Problem to work on> Reproduce the lines below word for word, starting at the line that contains "The image size is (267, 1008)." and continuing through the last line. Leave the pictures out of your answer.

Information shown>
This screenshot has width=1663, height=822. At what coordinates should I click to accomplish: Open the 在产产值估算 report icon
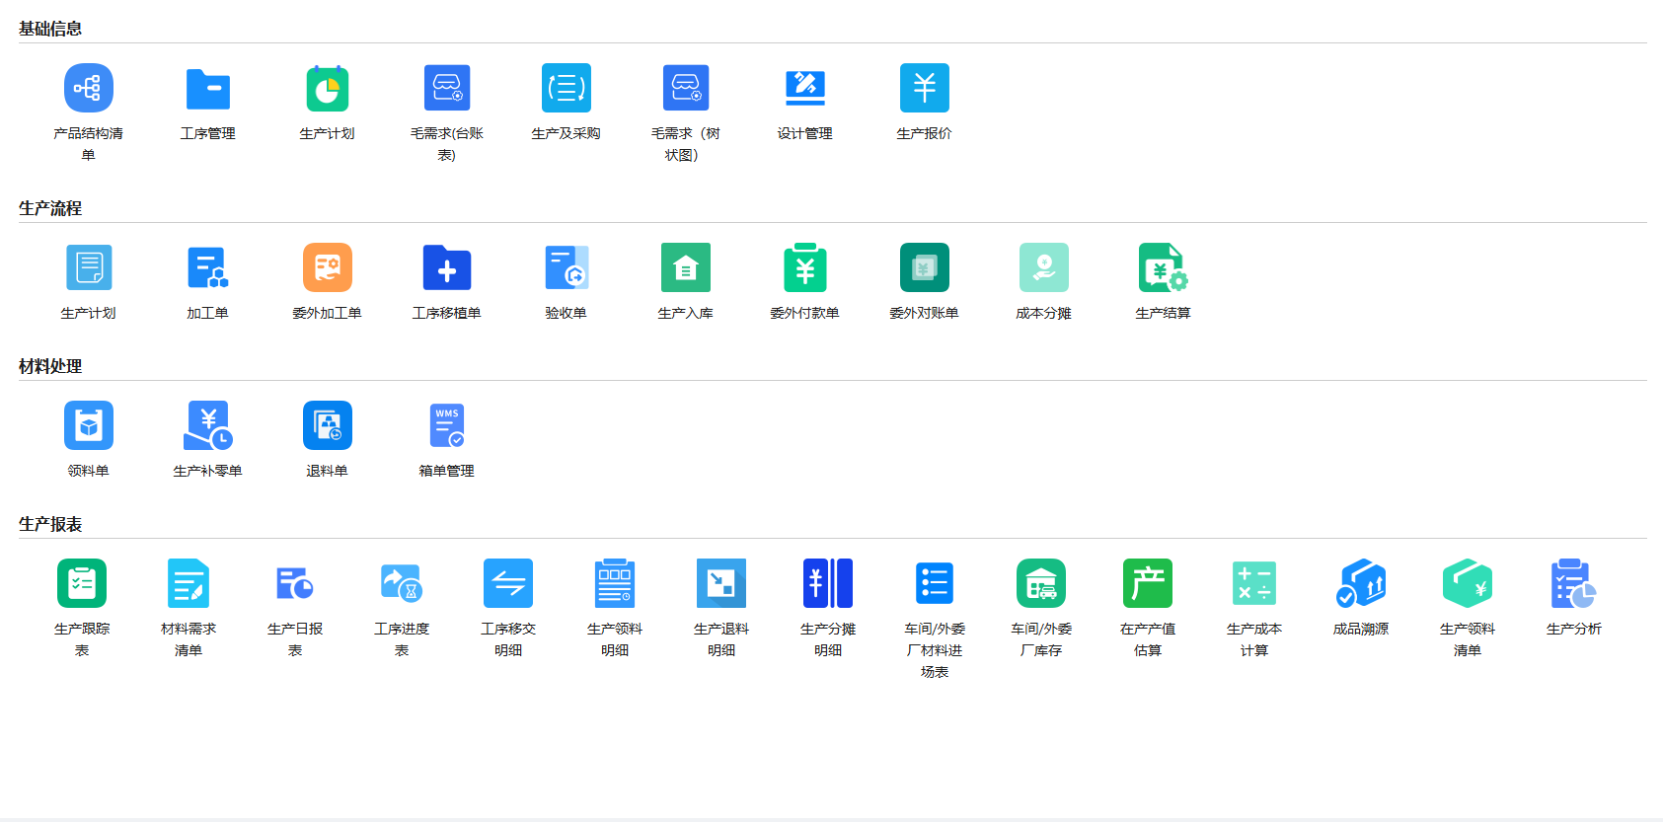[x=1148, y=584]
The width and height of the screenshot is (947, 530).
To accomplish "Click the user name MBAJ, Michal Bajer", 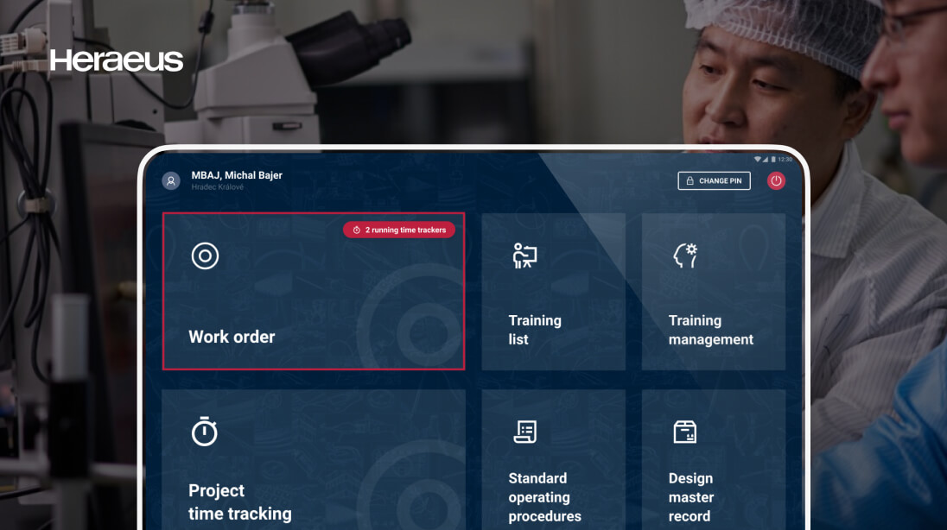I will pyautogui.click(x=237, y=175).
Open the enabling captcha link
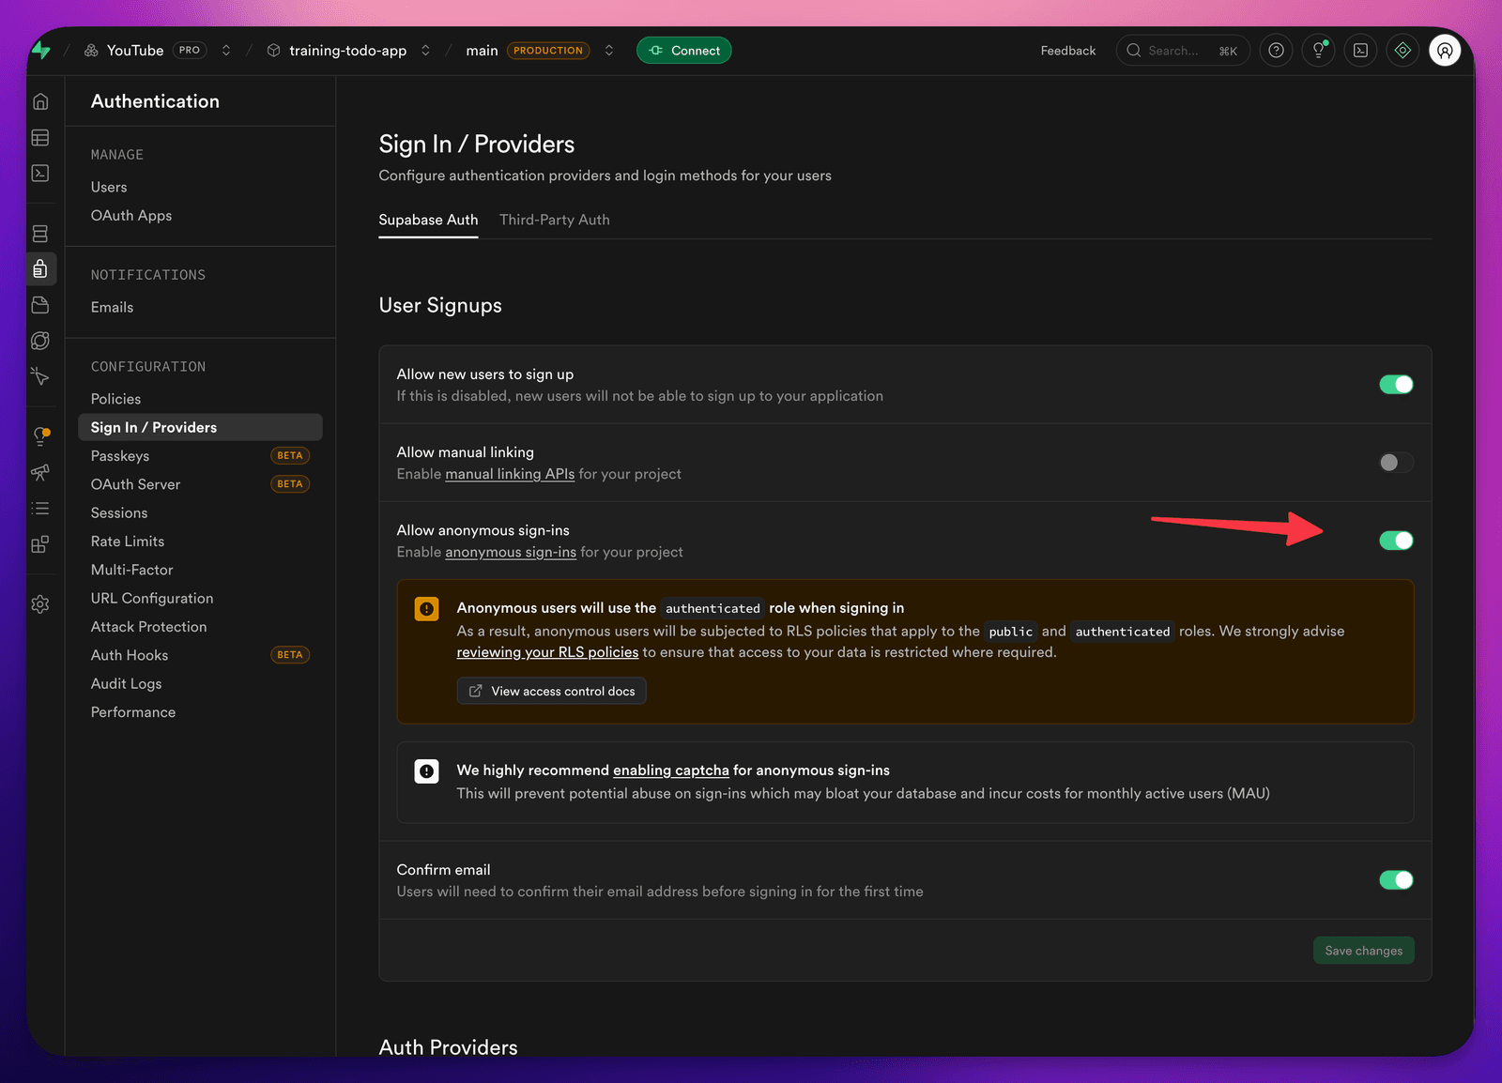Viewport: 1502px width, 1083px height. [x=671, y=770]
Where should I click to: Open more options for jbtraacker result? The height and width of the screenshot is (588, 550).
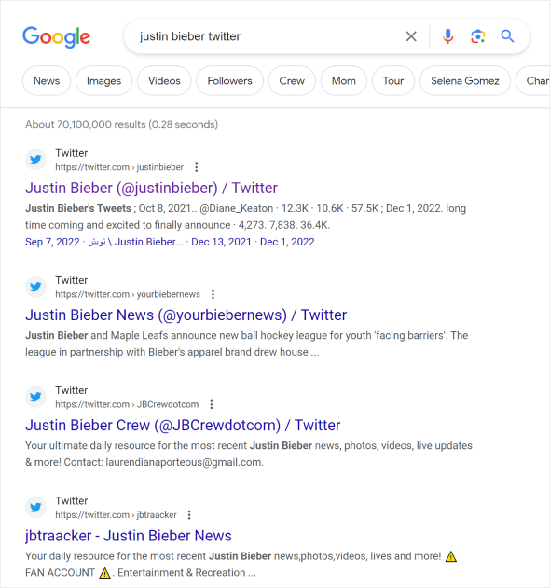(x=189, y=515)
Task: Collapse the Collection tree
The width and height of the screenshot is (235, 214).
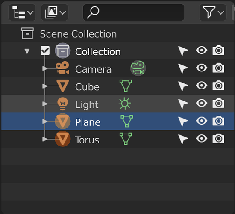Action: pos(27,51)
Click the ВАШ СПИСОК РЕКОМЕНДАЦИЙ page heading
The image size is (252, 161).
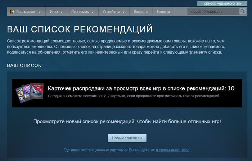point(80,29)
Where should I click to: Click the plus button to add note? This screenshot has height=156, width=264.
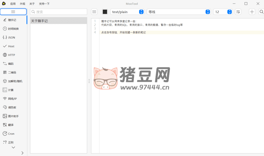(252, 12)
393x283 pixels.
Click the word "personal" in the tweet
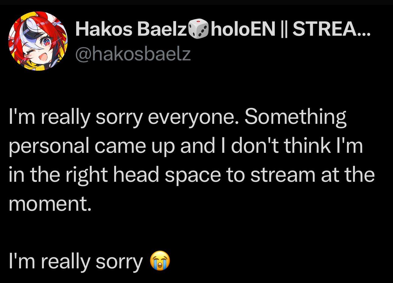click(x=49, y=146)
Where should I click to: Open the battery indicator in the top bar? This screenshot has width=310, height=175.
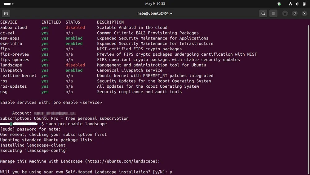click(304, 4)
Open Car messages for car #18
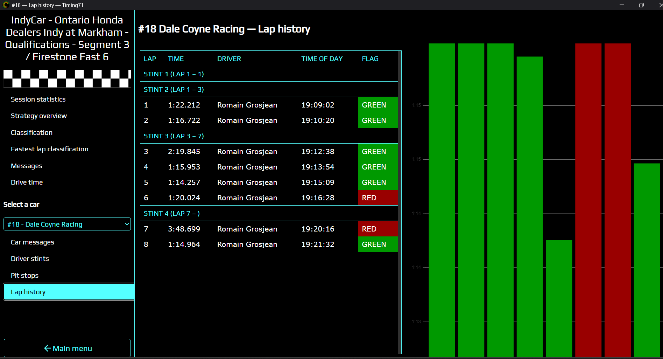 click(33, 242)
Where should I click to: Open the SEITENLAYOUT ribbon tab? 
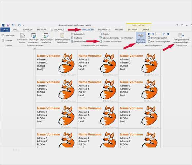(x=57, y=29)
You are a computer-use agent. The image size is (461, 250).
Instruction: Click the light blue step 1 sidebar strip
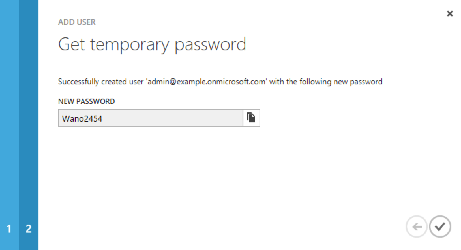click(9, 125)
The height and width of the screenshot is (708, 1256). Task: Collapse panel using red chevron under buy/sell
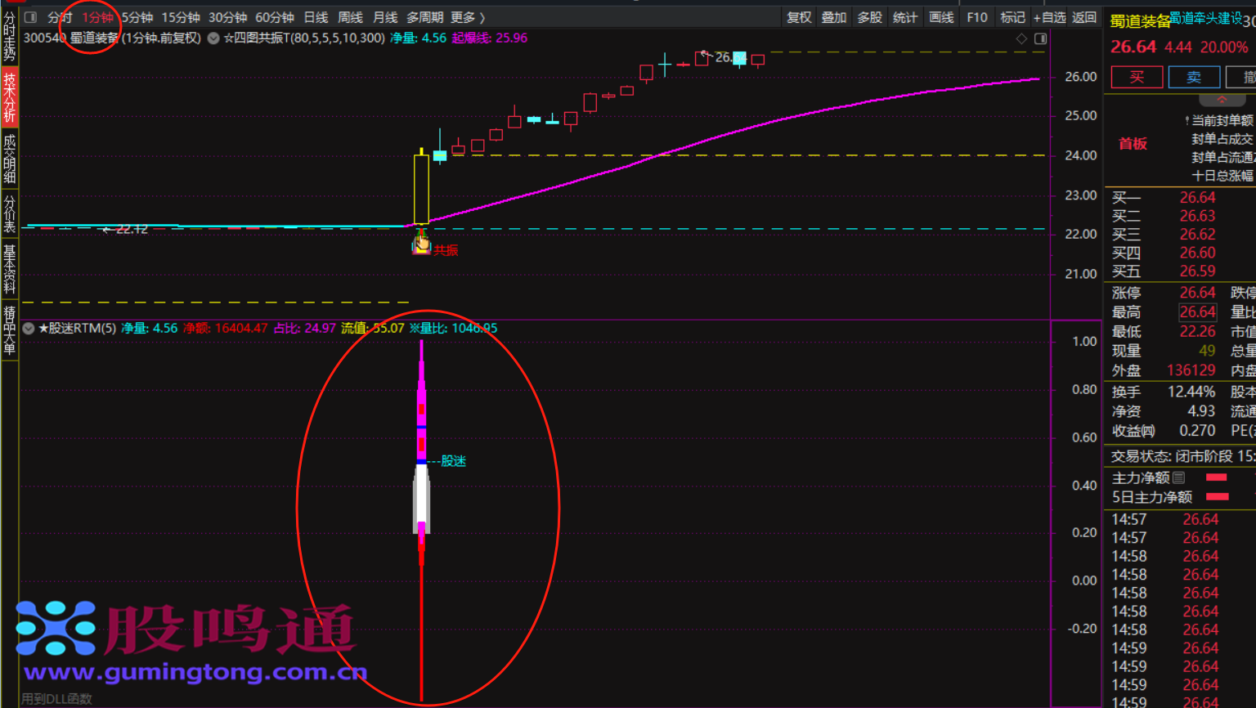click(1222, 100)
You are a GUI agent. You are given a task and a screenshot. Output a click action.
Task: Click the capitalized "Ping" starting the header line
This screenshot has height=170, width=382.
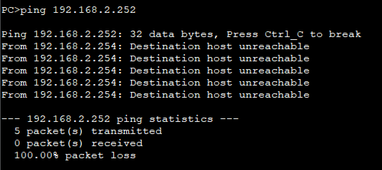(x=14, y=35)
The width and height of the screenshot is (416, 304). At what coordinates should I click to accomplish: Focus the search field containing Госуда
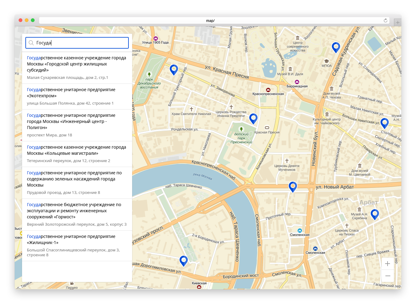point(77,43)
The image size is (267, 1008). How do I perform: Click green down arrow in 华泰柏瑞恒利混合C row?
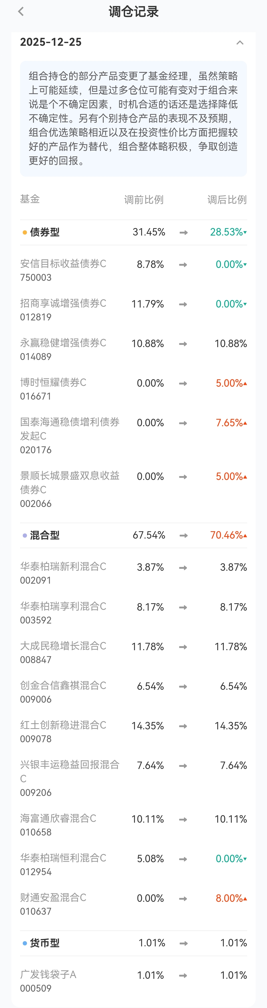click(245, 859)
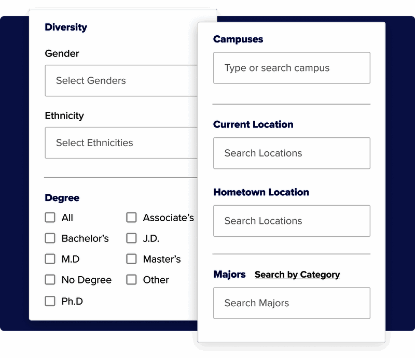Click the Campuses section heading
This screenshot has height=358, width=415.
click(238, 39)
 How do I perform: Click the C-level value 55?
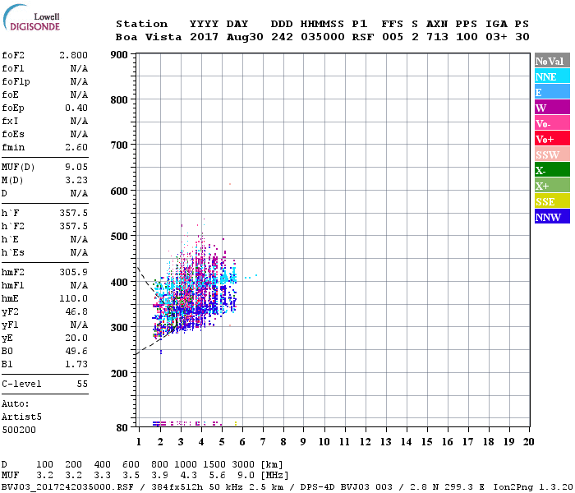coord(82,384)
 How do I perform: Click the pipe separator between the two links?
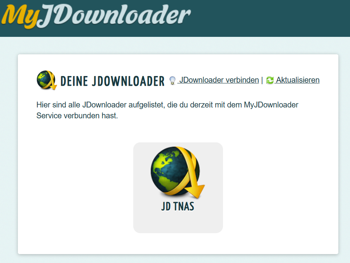262,80
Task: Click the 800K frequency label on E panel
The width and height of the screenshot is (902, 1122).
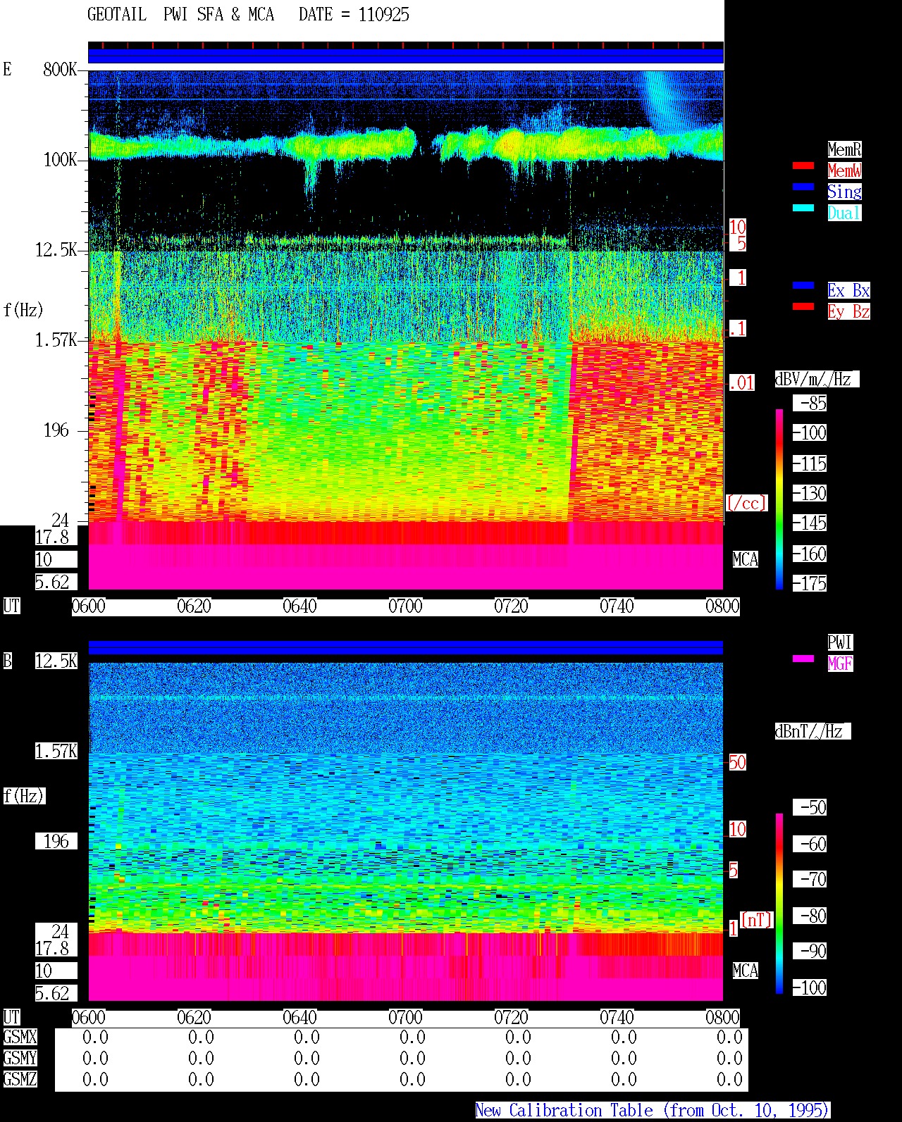Action: point(60,69)
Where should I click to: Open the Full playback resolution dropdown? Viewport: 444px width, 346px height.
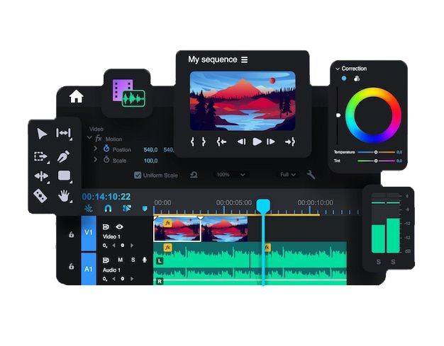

Correct response>
The image size is (267, 1008). How do I perform: Click green down arrow in 华泰柏瑞恒利混合C row?
click(245, 859)
Click the Campuses section heading
This screenshot has height=358, width=415.
click(238, 39)
 How do I perform: Click the C-level value 55?
coord(82,384)
 How do I perform: Click the pipe separator between the two links?
262,80
Task: Click the 800K frequency label on E panel
The width and height of the screenshot is (902, 1122).
Action: point(60,69)
Where should I click to: Open the Full playback resolution dropdown? Viewport: 444px width, 346px height.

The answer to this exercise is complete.